И, поглощенный мрачным течением своих мыслей, он снова погрузился в раздумье, подобно тому как рудокоп спускается в шахту.
Размышления нисколько не мешали ему наблюдать за тем, что происходило на море. Наблюдать море – значит размышлять.
Начиналась жестокая пытка водной стихии, от века терзаемой бурями. Из морской пучины вырывался жалобный стон. На всем безмерном пространстве ее совершались зловещие приготовления. Доктор смотрел на все творившееся у него перед глазами, не упуская ни малейшей подробности. Но его взгляд не был взглядом созерцателя. Нельзя спокойно созерцать ад.
Начинался пока еще мало приметный сдвиг воздушных слоев, однако уже проявивший себя в смятении океана, усиливший ветер и волны, сгустивший тучи. Нет ничего более последовательного и вместе с тем более вздорного, чем океан. Неожиданные прихоти его соприродны его могуществу и составляют один из элементов величия океана. Его волна не ведает ни покоя, ни бесстрастия. Она сливается с другой волной, чтобы тотчас же отхлынуть назад. Она то нападает, то отступает. Ничто не сравнится с зрелищем бушующего моря. Как живописать эти почти невероятные в своей непрерывной смене провалы и взлеты, эти исполинские зыблющиеся холмы и ущелья, эти едва воздвигнутые и уже рушащиеся подпоры? Как изобразить эти кущи пены на гребнях сказочных гор? Здесь все неописуемо – и эта разверстая бездна, и ее угрюмо-тревожный вид, и ее совершенная безликость, и эта светотень, и низко нависшие тучи, и внезапные разрывы облаков над головой, и их беспрестанное, неуловимое глазом таяние, и зловещий грохот, сопровождающий этот дикий хаос.
Ветер стал дуть прямо с севера. Ярость, с которой он налетал на судно, была как нельзя более кстати, ибо порывы его гнали урку от берегов Англии; владелец «Матутины» решил поднять все паруса. Вся в хлопьях пены, подгоняемая ветром, дувшим прямо в корму, урка неслась как будто вскачь, с бешеным весельем перепрыгивая с волны на волну. Беглецы заливались смехом. Они хлопали в ладоши, приветствуя волны, ветер, паруса, быстроту хода, свое бегство и неведомое будущее. Доктор, казалось, не замечал их; он был погружен в задумчивость.

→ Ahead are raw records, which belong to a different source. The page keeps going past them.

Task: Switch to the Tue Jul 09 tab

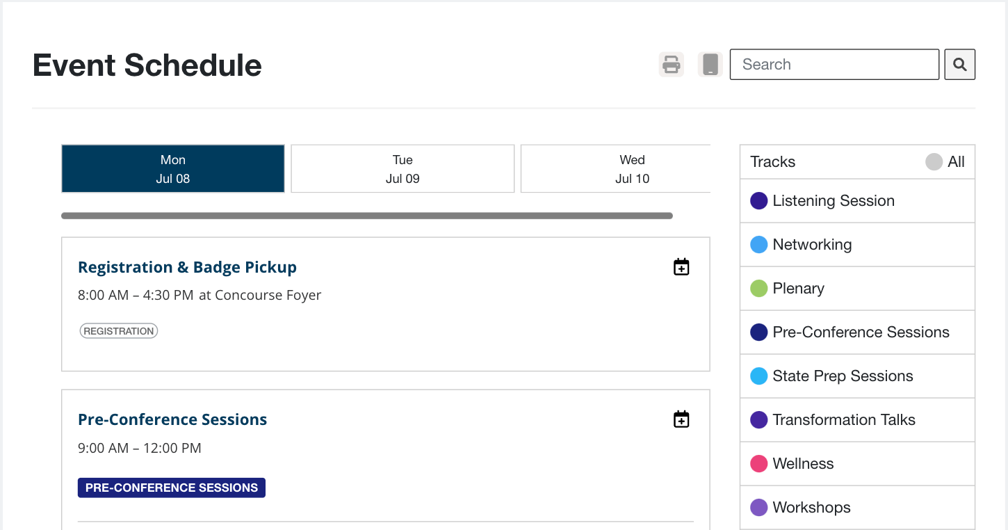Action: [403, 169]
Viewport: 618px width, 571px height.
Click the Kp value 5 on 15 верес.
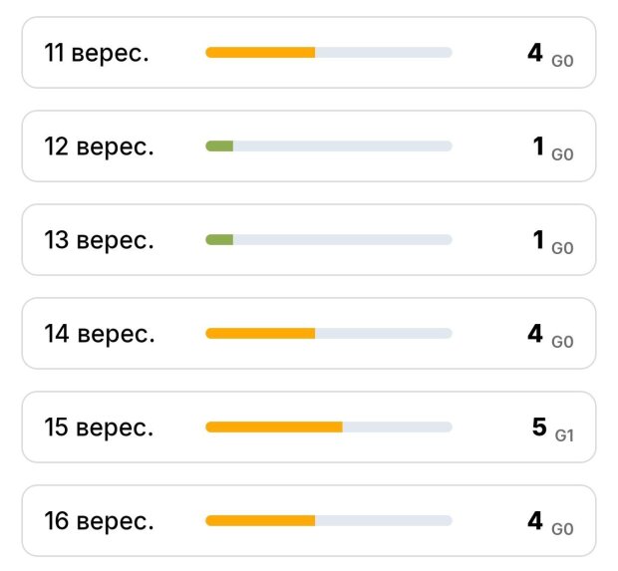[x=539, y=428]
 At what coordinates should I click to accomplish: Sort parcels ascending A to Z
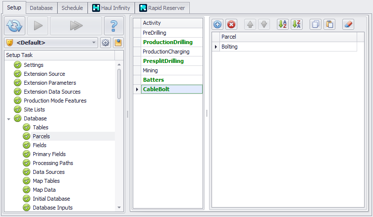pyautogui.click(x=283, y=24)
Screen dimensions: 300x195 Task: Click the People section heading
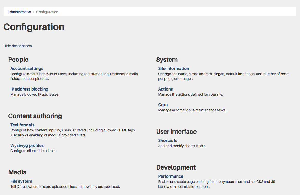tap(18, 60)
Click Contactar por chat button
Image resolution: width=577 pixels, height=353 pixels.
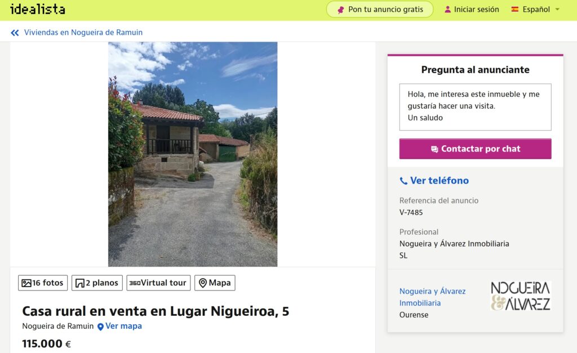tap(475, 149)
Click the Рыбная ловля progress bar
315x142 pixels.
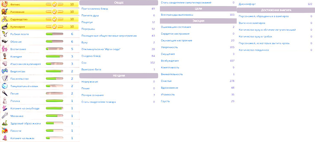(x=54, y=34)
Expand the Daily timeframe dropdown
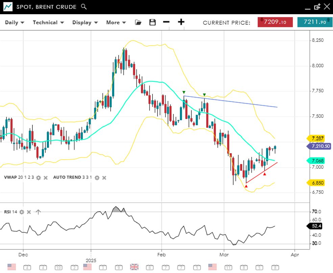The width and height of the screenshot is (333, 273). [15, 23]
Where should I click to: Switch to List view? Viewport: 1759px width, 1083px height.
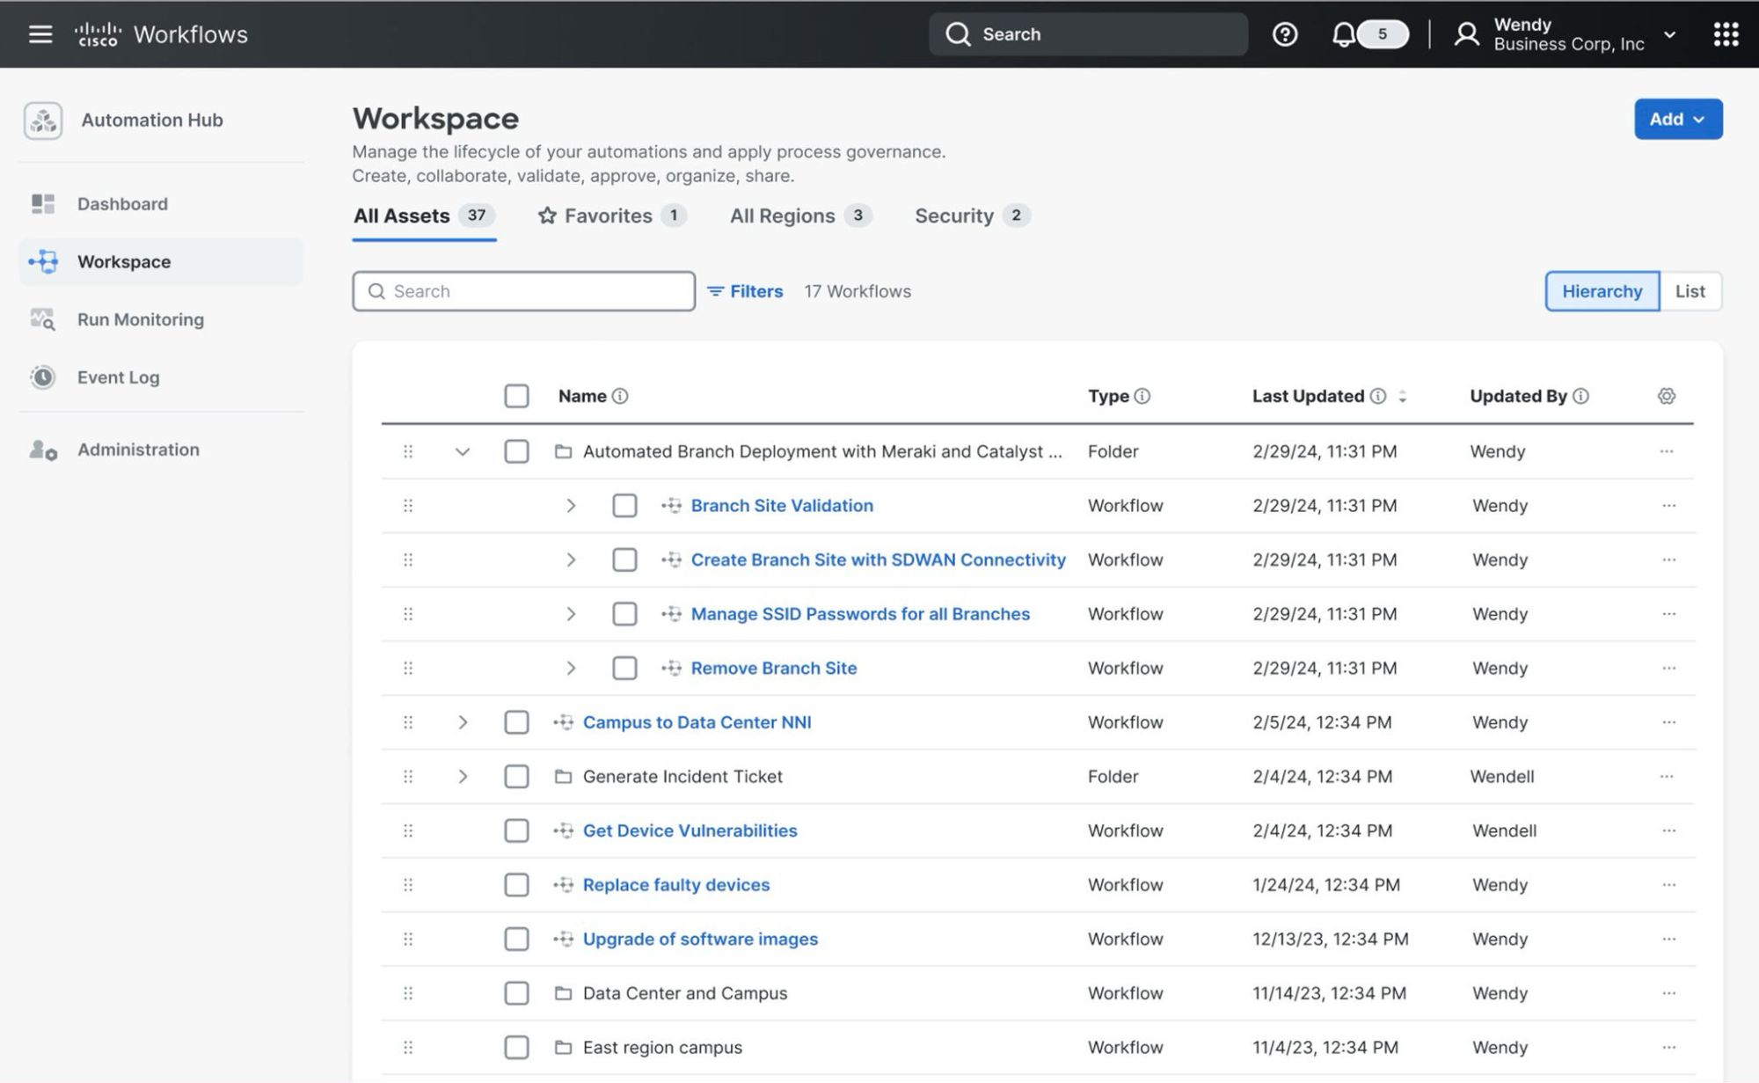coord(1690,291)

Померкли последние лучи заката.
Они угасли как раз в ту минуту, когда ребенок, стоя на отдаленном утесе и пристально глядя на урку, потерял ее из виду. До этого мгновения его взор был прикован к судну. Какую роль в судьбе беглецов сыграл этот детский взор? Когда ребенок не мог уже ничего различить на горизонте, он повернулся и пошел на север, между тем как судно уносилось на юг.
Все потонуло во мраке ночи.
7. Священный ужас
А те, кого уносила на своем борту урка, с чувством радостного облегчения смотрели, как отступает все дальше и уменьшается в размерах враждебная земля. Мало-помалу перед ними, округляясь, все выше вздувалась мрачная поверхность океана, и в сумерках скрывались один за другим Портленд, Пербек, Тайнем, Киммридж и оба Матравера, длинный ряд мглистых утесов и усеянный маяками берег.

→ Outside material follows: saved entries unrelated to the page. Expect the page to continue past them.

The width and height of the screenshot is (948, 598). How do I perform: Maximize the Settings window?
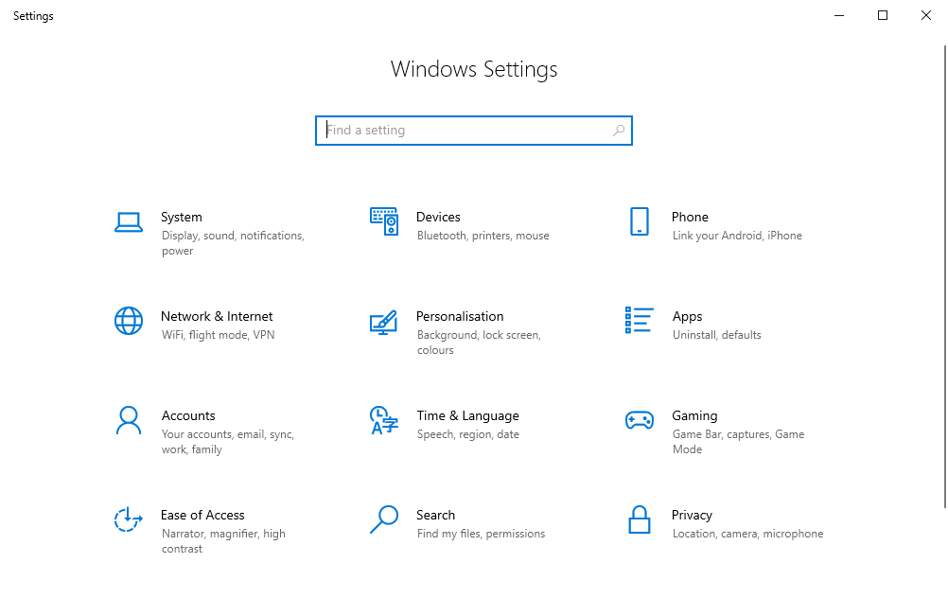click(883, 15)
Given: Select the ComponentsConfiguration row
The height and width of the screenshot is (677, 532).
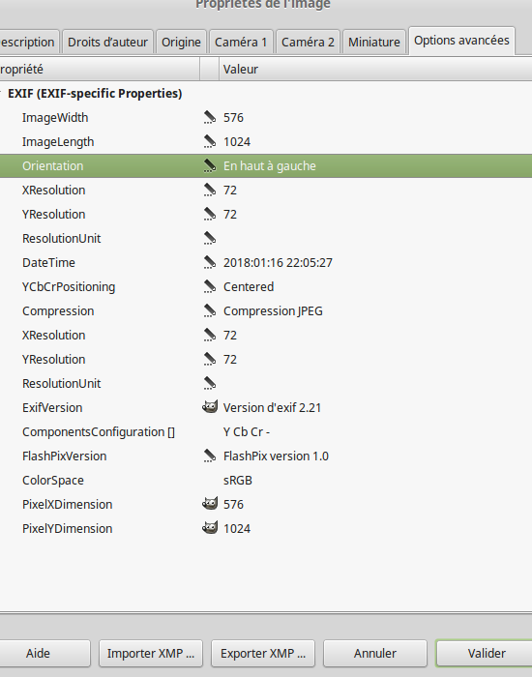Looking at the screenshot, I should (266, 431).
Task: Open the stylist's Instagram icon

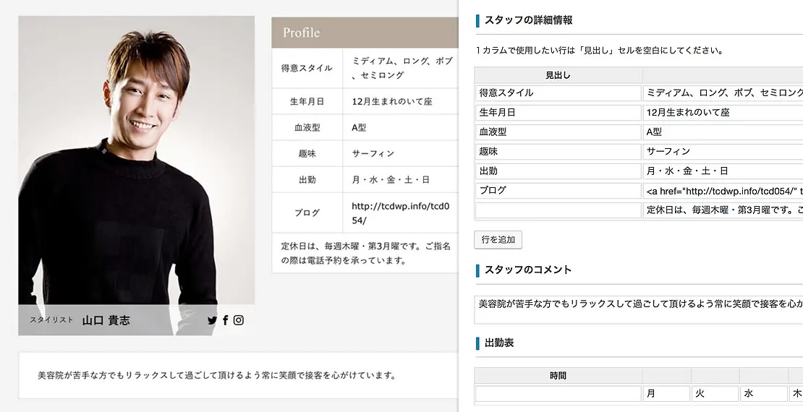Action: pyautogui.click(x=239, y=320)
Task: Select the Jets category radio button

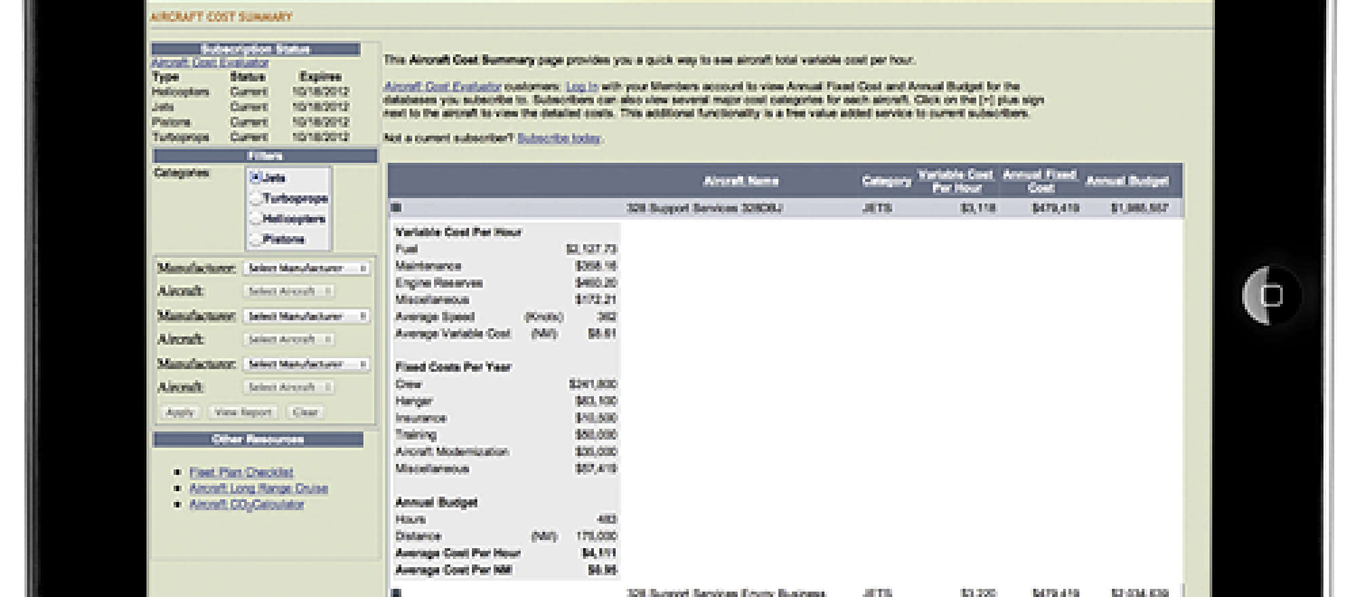Action: (x=256, y=178)
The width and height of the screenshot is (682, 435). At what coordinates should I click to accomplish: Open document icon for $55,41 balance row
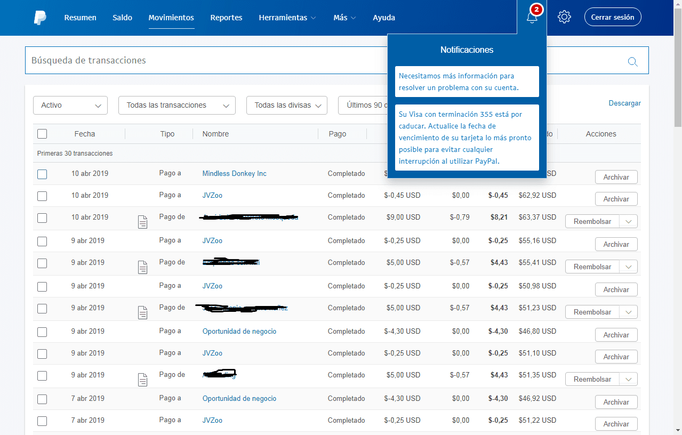point(142,267)
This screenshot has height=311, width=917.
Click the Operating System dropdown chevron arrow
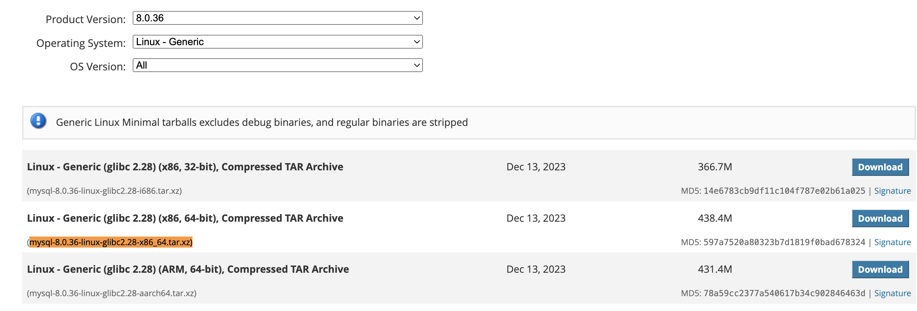tap(416, 42)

Англия скрылась из виду. Только море окружало теперь беглецов.
И вдруг наступила страшная темнота.
Ни расстояния, ни пространства уже не существовало; небо стало совершенно черным и непроницаемой завесой протянулось над судном. Медленно начал падать снег. Закружились первые хлопья. Казалось, это кружатся живые существа. В непроглядном мраке бушевал на просторе ветер. Люди почувствовали себя во власти стихии. На каждом шагу их подстерегала ловушка.
Именно такой глубокой тьмой обычно начинается в наших широтах полярный смерч.
Огромная бесформенная туча, похожая на брюхо гидры, тяжко нависла над океаном, в иных местах своей серо-свинцовой утробой вплотную соприкасаясь с волнами. Иногда она приникала к нему чудовищными присосками, похожими на лопнувшие мешки, которые втягивали в себя воду и выпускали клубы пара. Они поднимали то там, то здесь на поверхности волн конусообразные холмы пены.
Полярная буря обрушилась на урку, и урка ринулась в самую гущу ее. Шквал и судно устремились друг другу навстречу, словно бросились в рукопашную.
Во время этой первой неистовой схватки ни один парус не был убран, ни один кливер не спущен, не взят ни один риф – до такой степени бегство граничило с безумием. Мачта трещала и перегибалась назад, точно отпрянув в испуге.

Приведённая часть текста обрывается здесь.